Cândida não se comove. Permanece como uma pedra, como se todas as palavras do Viagente viessem de um país estrangeiro do qual ela desconhecesse a língua. Por isso fica, enquanto ele se afasta no frio da tarde. À sombra da árvore, o ancião observa as cores escorrentes daquele quadro que agora se desmancha. Cândida não o vê; ele era um mendigo que decora a aldeia, mas que não existe enquanto pessoa; um adorno feio na vida bonita do dia-a-dia. O Viagente virou costas e partiu sem verter uma lágrima. Estava por dentro ressequido por uma dor desértica. Lá no fundo, imóvel como o carvalho que lhe servia de consolo, continuava o velho. De carnes gastas pela malícia humana, e por um desespero de impotência, ele estava ali, cínico e céptico. O Viagente saía da aldeia dolorosamente apoiado no seu cajado, passa pelo ancião e trocam um fugaz olhar impotente. Ele segue viagem para longe, para bem longe dali. Afasta-se. Cândida está parada, estanque no seu ser como uma inevitabilidade. Por momentos, o ancião viu-se projectado naquele homem que agora partia da aldeia amputado dos seus haveres, mas que levava nas suas mãos a gema da essência humana. Mas o ancião quer correr, quer alcançar o Viagente para lhe dizer… para lhe dizer “Tu podes fazer! Tu ainda acreditas, nunca deixes de acreditar! Esta aldeia, a minha aldeia já teve terras férteis e homens que as cultivavam, já teve crianças e país que as ensinavam…” E o Viagente vai… O ancião lançava o olhar para o alcançar, corria parado por baixo do carvalho, numa perseguição impossível. “Tu podes fazer! Podes fazer o que nunca fui capaz. Estes homens… esta criança… ainda há esperança! Fica… fica para lhes mostrar que a humanidade é imperfeita, mas vale a pena. Fica para lhes dizer que… que o egoísmo é o princípio da decadência! Fica, porque esta aldeia pode ser bela se cá morar um homem que sinta o sopro vertical do h como um vento que o faz viver.”
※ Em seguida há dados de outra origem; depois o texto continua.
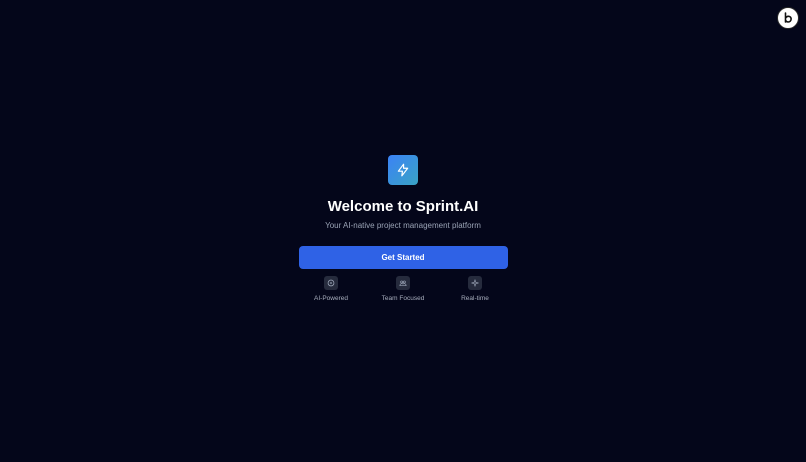 The height and width of the screenshot is (462, 806). I want to click on b-logo-icon, so click(788, 18).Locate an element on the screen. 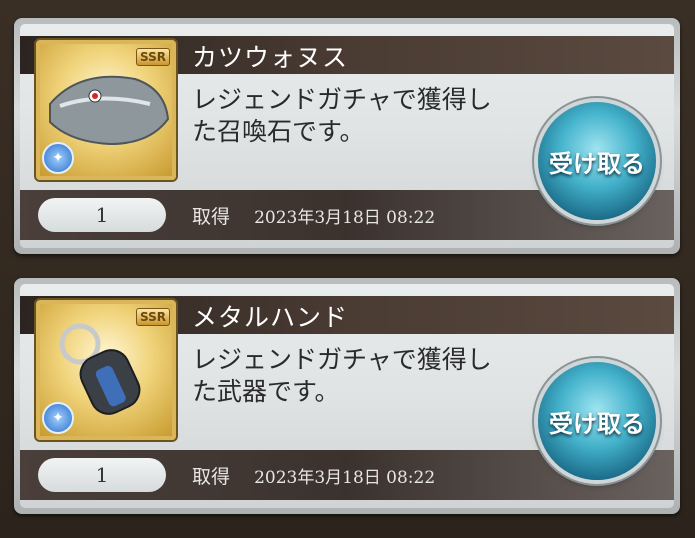 The height and width of the screenshot is (538, 695). item-name: メタルハンド is located at coordinates (270, 318). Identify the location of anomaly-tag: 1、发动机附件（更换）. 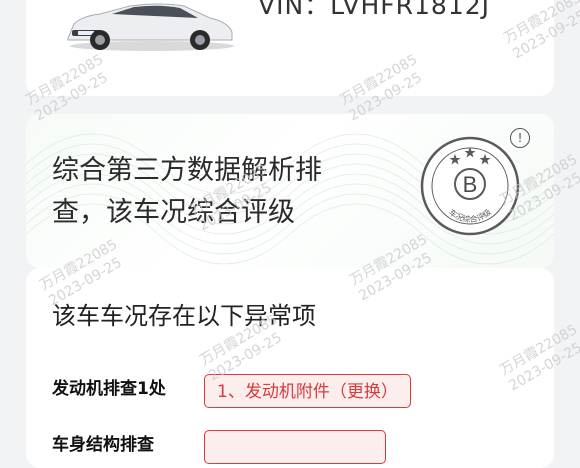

Nessa tarde que impertinentemente se mostrava húmida, o ancião relembrava os efeitos abrasivos que o viver lhe trouxera. Também ele um dia pensou que seria possível levar nas mãos um sorriso ternamente infantil e cheio. Porém, carregou um fardo, um fardo de inóspita vitalidade, que o homem tem no íntimo da sua imperfeição. E desacreditou: não mais tornou a ver nas pessoas a beleza, porque nunca a tiveram; não mais sentiu o afago de uma mulher, porque aqueles braços feminis o empurraram para a escuridão de um abismo… Buscou para sempre a sabedoria e a força na solidão daquele carvalho que fincara as suas raízes numa terra defeituosa. Viu-se a um espelho interior… o ancião via-se no Viagente como fora, mas que desistira de o ser.

Mas o Viagente vai. E segue, e anda, passo após passo, ofegando pelo caminho que tarda em vir, pois sabe que a beleza que um dia o velho negou está agora ali, dentro das suas mãos. Brilhante mas cristalinamente opaca, a gema que leva é toscamente bela: é essência de um homem bom, que todos os dias se faz na esperança de um sono interior.

Na distância do horizonte, avança um corcovado, fincando no chão a força do seu cajado; para trás fica rasgada na poeira a sombra de um homem erguido.